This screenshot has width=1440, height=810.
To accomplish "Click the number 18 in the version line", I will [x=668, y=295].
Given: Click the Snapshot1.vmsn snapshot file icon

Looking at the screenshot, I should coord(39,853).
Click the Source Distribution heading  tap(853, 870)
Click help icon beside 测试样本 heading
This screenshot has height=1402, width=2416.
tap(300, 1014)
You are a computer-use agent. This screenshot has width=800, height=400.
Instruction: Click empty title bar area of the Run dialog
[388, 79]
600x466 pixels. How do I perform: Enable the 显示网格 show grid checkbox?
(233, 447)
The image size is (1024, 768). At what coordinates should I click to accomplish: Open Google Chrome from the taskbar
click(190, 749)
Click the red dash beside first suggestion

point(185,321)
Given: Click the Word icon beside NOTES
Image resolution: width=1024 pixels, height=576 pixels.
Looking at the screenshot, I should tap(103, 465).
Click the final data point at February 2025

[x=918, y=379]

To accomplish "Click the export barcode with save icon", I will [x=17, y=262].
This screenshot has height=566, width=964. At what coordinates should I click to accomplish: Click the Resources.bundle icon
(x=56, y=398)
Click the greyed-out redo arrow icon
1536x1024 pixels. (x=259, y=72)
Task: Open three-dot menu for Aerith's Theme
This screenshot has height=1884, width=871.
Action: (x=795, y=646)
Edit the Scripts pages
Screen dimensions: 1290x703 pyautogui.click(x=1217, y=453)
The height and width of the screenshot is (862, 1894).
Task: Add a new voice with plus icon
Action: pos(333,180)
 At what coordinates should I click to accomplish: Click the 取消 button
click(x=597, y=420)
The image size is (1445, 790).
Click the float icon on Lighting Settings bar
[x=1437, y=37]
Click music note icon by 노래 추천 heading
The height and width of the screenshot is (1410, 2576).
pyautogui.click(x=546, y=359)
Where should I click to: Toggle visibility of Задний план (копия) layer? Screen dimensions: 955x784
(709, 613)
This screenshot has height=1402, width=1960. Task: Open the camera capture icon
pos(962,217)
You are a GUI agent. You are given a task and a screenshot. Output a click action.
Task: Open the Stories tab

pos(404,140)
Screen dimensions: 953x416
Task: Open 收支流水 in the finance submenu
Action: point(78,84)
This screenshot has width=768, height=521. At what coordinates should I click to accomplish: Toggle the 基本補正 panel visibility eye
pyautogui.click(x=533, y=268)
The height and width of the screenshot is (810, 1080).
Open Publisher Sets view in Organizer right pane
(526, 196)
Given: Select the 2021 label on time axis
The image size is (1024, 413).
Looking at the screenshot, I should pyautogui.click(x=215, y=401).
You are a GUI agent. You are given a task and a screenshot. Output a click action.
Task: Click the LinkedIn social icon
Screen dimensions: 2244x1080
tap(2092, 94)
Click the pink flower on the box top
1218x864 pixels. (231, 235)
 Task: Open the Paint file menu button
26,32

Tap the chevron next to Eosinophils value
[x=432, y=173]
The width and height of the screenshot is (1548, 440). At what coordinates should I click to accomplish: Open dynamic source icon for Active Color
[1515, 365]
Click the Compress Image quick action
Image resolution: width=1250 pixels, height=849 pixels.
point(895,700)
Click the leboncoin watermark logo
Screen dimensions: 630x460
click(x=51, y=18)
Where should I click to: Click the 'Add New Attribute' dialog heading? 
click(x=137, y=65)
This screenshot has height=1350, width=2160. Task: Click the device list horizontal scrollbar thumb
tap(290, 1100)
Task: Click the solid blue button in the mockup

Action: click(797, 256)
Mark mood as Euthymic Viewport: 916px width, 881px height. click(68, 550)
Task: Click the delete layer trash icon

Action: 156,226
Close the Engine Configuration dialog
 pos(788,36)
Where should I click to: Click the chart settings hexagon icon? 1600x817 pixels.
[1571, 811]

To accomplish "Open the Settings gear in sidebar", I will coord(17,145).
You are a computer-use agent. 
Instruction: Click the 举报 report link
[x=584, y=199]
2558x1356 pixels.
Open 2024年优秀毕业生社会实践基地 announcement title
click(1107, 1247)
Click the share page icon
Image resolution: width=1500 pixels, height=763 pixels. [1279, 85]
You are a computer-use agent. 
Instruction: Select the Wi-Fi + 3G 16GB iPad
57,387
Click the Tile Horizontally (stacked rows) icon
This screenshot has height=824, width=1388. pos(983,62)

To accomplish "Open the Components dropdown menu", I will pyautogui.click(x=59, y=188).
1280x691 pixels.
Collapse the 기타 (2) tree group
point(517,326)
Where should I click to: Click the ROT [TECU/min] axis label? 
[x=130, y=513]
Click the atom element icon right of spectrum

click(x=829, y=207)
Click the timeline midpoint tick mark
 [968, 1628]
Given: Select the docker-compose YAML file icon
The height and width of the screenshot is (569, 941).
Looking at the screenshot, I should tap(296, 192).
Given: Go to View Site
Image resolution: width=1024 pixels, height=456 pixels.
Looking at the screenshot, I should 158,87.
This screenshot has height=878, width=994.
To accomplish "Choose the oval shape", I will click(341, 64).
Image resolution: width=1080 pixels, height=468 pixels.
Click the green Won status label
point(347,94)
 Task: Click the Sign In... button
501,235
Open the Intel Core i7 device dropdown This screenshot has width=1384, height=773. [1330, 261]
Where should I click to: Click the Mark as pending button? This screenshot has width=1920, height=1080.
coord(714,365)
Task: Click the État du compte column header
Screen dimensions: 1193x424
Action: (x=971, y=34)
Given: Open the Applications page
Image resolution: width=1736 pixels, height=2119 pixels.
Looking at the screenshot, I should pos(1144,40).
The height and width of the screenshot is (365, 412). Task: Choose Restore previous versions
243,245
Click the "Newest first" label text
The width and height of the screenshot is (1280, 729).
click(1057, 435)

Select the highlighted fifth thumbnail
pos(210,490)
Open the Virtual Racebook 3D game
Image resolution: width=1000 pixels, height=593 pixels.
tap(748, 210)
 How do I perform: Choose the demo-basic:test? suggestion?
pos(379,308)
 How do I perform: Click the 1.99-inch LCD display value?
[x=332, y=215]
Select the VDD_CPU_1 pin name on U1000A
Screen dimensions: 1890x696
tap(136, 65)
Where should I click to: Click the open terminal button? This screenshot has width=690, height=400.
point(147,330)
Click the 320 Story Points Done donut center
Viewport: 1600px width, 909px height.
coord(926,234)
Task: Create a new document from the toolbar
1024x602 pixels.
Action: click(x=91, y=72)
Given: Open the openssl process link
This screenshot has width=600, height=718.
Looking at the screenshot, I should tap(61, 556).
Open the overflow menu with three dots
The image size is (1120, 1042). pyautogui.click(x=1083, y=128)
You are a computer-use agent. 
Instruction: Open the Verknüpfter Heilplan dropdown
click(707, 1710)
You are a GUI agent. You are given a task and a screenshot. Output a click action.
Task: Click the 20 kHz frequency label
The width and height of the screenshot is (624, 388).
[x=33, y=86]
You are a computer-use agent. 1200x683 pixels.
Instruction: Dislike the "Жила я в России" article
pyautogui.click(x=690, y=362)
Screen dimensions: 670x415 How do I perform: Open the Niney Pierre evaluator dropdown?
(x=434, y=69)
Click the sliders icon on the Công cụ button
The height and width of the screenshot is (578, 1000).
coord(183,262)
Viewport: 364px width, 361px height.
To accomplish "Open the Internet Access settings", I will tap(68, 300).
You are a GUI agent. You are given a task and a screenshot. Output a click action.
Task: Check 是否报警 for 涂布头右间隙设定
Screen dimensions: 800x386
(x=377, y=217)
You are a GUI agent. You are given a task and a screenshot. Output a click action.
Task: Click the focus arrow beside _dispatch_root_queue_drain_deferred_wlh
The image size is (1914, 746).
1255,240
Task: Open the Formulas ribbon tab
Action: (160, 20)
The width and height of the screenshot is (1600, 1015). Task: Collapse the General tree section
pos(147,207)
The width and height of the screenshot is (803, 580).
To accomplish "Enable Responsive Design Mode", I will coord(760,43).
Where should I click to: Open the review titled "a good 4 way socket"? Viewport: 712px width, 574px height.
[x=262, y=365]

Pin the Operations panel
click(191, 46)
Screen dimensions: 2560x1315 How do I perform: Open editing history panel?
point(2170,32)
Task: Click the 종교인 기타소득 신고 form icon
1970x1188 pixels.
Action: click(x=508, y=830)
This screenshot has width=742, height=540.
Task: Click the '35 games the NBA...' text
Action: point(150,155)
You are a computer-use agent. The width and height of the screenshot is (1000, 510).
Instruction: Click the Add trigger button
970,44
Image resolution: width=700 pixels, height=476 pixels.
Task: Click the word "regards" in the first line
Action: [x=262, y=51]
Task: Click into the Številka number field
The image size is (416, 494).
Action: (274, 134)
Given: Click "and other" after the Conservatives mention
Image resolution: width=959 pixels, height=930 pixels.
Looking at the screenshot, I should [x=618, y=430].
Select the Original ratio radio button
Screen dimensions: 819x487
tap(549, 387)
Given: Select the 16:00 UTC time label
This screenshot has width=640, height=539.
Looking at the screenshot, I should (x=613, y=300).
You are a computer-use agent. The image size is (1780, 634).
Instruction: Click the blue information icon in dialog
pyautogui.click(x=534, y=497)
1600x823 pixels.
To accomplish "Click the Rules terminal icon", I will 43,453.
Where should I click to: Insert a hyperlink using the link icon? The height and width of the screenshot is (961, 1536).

■ ■ ■ ■ ■

- _Aim of the task_:
Write the lines from the first one through the line containing "(x=56, y=398)" as a JSON list of strings, one string per line, leaving out blank lines.

- _Full solution_:
[
  "This screenshot has width=1440, height=810.",
  "To accomplish \"Click the number 18 in the version line\", I will [x=668, y=295].",
  "Given: Click the Snapshot1.vmsn snapshot file icon",
  "Looking at the screenshot, I should coord(39,853).",
  "Click the Source Distribution heading  tap(853, 870)",
  "Click help icon beside 测试样本 heading",
  "This screenshot has height=1402, width=2416.",
  "tap(300, 1014)",
  "You are a computer-use agent. This screenshot has width=800, height=400.",
  "Instruction: Click empty title bar area of the Run dialog",
  "[388, 79]",
  "600x466 pixels. How do I perform: Enable the 显示网格 show grid checkbox?",
  "(233, 447)",
  "The image size is (1024, 768). At what coordinates should I click to accomplish: Open Google Chrome from the taskbar",
  "click(190, 749)",
  "Click the red dash beside first suggestion",
  "point(185,321)",
  "Given: Click the Word icon beside NOTES",
  "Image resolution: width=1024 pixels, height=576 pixels.",
  "Looking at the screenshot, I should tap(103, 465).",
  "Click the final data point at February 2025",
  "[x=918, y=379]",
  "To accomplish \"Click the export barcode with save icon\", I will [x=17, y=262].",
  "This screenshot has height=566, width=964. At what coordinates should I click to accomplish: Click the Resources.bundle icon",
  "(x=56, y=398)"
]